### [Problem set]
#1 Reproduce word for word the passage of the torch relay article between "Fans were told" and "the four-month parade.", inclusive.
#2 Does the torch relay article support each statement below? For each, answer yes or no and quote the exact words from the article that decide it. (a) The relay started in Fukushima prefecture. (b) The public was allowed to attend the opening ceremony at J-Village. (c) About 10,000 runners are expected to take part in the relay.
#3 How would the article on the Tokyo Olympics torch relay go on after its final sentence? Extend it.

The torch relay for the postponed Tokyo Olympics began its 121-day journey across Japan on Thursday and is headed toward the opening ceremony in Tokyo on July 23.
The relay began in northeastern Fukushima prefecture, the area that was devastated by the 2011 earthquake, tsunami and the meltdown of three nuclear reactors. About 18,000 died in the tragedy,
The first runner with the torch was Azusa Iwashimizu, a player from the Japan team that won the Women’s World Cup in 2011.
The opening ceremony for the start of the relay was held at J-Village, a soccer training site. The ceremony was closed to the public because of the fear of spreading COVID-19, but was shown on national television.
Fans were told to social-distance along the roadside as the torch passes, and they are to refrain from loud cheering. Organizers have said they will stop or reroute the relay if crowding becomes a problem during the four-month parade.
The relay is a big test for the upcoming Olympics with fear among the public that the event could spread the virus to rural and more isolated parts of the country. Vaccinations have not been rolled out yet in Japan to the general public. About 9,000 deaths in the country have been attributed to COVID-19.
About 10,000 runners are expected to take part, with the relay touching Japan’s 47 prefectures.

Collection entries

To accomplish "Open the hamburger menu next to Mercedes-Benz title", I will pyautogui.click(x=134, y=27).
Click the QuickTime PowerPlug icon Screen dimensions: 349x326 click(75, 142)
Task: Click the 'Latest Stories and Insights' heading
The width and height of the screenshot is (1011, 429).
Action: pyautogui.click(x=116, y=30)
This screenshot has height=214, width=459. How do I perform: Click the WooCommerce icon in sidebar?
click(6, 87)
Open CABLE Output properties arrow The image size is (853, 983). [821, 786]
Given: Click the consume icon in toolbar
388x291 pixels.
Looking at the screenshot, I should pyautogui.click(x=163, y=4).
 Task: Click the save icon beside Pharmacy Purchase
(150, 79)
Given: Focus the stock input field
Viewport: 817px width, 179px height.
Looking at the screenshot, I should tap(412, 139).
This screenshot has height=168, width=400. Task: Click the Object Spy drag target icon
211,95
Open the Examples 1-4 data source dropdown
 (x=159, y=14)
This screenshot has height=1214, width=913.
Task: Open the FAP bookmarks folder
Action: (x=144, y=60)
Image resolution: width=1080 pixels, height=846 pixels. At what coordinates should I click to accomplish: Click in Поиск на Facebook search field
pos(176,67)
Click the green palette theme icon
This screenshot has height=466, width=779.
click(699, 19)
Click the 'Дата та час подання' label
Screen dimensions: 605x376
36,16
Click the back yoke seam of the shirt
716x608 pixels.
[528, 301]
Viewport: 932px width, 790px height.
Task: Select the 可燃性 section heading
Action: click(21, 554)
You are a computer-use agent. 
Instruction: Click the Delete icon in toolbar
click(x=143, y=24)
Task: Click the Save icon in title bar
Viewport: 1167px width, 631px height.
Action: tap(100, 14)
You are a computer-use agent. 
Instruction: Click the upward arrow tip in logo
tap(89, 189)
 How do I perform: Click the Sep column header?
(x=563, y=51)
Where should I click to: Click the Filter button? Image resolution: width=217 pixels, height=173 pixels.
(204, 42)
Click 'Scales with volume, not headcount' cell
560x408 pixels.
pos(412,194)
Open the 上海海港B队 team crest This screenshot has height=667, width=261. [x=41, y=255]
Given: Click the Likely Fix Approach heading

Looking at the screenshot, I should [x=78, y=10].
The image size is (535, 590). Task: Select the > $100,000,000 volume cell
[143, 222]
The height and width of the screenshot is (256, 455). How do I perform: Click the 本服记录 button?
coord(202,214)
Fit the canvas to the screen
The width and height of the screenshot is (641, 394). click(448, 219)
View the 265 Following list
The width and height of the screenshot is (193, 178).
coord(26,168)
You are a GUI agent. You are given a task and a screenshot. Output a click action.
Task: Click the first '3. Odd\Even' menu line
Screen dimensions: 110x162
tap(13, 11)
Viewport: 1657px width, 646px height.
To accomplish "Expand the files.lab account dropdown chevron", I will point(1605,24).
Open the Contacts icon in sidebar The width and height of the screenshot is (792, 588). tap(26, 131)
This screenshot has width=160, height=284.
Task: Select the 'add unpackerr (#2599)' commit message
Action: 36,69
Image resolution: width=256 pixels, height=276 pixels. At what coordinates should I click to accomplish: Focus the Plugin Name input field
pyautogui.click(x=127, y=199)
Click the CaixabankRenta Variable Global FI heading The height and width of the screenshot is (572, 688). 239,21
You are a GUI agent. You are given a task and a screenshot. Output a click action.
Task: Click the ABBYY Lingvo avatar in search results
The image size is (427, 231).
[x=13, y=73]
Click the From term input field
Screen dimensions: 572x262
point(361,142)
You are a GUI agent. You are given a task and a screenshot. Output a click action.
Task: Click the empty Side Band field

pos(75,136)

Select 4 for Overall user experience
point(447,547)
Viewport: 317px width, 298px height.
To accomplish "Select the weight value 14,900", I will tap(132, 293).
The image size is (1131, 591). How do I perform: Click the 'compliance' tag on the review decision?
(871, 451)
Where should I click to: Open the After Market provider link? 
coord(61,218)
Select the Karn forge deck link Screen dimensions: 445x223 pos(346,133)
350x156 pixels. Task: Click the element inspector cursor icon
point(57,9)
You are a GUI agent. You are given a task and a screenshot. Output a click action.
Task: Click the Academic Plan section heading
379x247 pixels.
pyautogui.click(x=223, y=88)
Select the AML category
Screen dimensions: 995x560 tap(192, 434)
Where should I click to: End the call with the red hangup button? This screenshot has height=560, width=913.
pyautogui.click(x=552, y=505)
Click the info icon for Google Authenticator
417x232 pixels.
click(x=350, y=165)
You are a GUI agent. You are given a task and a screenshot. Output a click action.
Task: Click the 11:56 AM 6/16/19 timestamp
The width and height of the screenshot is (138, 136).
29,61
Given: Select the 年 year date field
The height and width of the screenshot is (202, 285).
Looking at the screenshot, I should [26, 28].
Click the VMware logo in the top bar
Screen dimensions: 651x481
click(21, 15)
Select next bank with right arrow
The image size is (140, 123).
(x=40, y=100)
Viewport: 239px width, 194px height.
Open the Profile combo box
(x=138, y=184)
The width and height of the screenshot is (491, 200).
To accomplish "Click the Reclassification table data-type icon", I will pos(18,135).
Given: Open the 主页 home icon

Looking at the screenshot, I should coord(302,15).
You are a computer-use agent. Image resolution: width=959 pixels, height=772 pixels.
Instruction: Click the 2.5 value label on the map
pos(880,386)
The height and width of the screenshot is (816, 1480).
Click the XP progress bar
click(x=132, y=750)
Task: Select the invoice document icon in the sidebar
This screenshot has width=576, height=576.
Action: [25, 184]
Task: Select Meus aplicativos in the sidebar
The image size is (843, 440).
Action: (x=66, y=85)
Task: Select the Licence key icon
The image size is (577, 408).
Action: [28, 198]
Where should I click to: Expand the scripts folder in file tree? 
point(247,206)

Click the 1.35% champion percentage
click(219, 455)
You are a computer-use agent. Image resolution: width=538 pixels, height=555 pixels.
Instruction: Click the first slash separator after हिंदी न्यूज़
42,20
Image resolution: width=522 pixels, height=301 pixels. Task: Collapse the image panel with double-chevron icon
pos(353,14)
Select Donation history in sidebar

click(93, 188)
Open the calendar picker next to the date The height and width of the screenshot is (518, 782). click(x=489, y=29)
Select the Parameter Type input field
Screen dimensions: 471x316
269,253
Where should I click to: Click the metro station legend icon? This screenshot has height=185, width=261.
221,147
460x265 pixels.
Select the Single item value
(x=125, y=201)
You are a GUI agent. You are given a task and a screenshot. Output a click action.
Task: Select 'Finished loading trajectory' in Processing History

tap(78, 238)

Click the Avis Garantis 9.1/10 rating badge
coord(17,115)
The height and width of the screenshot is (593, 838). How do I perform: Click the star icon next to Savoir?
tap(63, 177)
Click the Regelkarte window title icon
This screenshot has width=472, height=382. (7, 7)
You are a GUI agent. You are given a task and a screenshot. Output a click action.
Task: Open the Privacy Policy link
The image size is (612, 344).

### [Results of the exercise]
#1
Fans were told to social-distance along the roadside as the torch passes, and they are to refrain from loud cheering. Organizers have said they will stop or reroute the relay if crowding becomes a problem during the four-month parade.

#2
(a) Yes: "The relay began in northeastern Fukushima prefecture"
(b) No: "The ceremony was closed to the public because of the fear of spreading COVID-19"
(c) Yes: "About 10,000 runners are expected to take part"

#3
The relay is a prelude to the difficulties the Olympics and Paralympics will present with 15,400 athletes entering Japan, along with thousands of other officials, judges, VIPs, media, and broadcasters.
Organizers announced a few days ago that fans from abroad will be banned from attending the Olympics and Paralympics. Most volunteers from abroad have also been ruled out.
Local organizers and the International Olympic Committee hope the relay will turn public opinion in Japan in favor of the Olympics. Sentiments expressed in polls in Japan so far are overwhelmingly negative with about 80 percent suggesting another delay or cancellation.
The relay and the Olympics both stir fear that the events could spread the virus. There is also opposition to the soaring cost of staging the Olympics, now put officially at $15.4 billion. Several audits suggest it’s twice that much and a University of Oxford study says these are the most expensive Olympics on record.